=== TASK BRIEF ===
If a line in the data below includes the string "click", please return a copy of it.
━━ INFORMATION PROVIDED ━━
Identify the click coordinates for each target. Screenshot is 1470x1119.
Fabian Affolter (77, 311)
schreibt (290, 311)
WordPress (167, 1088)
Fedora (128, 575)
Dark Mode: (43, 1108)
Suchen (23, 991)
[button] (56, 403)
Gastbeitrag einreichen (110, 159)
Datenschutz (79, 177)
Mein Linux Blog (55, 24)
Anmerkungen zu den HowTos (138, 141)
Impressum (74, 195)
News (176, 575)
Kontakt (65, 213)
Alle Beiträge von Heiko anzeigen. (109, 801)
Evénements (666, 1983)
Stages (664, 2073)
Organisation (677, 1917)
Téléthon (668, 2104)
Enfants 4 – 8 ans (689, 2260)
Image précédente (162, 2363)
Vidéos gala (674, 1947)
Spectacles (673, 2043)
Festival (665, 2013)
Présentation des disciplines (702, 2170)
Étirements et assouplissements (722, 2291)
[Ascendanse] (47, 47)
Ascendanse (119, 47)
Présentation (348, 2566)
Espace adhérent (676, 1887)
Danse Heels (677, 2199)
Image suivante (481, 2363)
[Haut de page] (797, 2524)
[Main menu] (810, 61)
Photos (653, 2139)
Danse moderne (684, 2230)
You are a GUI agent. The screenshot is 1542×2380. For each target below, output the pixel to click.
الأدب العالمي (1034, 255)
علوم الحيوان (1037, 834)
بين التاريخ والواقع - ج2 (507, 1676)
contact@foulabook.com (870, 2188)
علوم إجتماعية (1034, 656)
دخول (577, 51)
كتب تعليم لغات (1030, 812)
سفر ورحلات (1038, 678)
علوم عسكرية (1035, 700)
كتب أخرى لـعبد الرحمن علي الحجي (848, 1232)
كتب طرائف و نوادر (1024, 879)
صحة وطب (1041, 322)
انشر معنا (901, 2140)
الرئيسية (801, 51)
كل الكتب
━━━
=== REPLY TO THE EXERCISE ===
Identify the click coordinates for each target. Screenshot is 1470x1119.
You are a GUI agent. The screenshot is 1542×2380. For each target below, output the pixel to click.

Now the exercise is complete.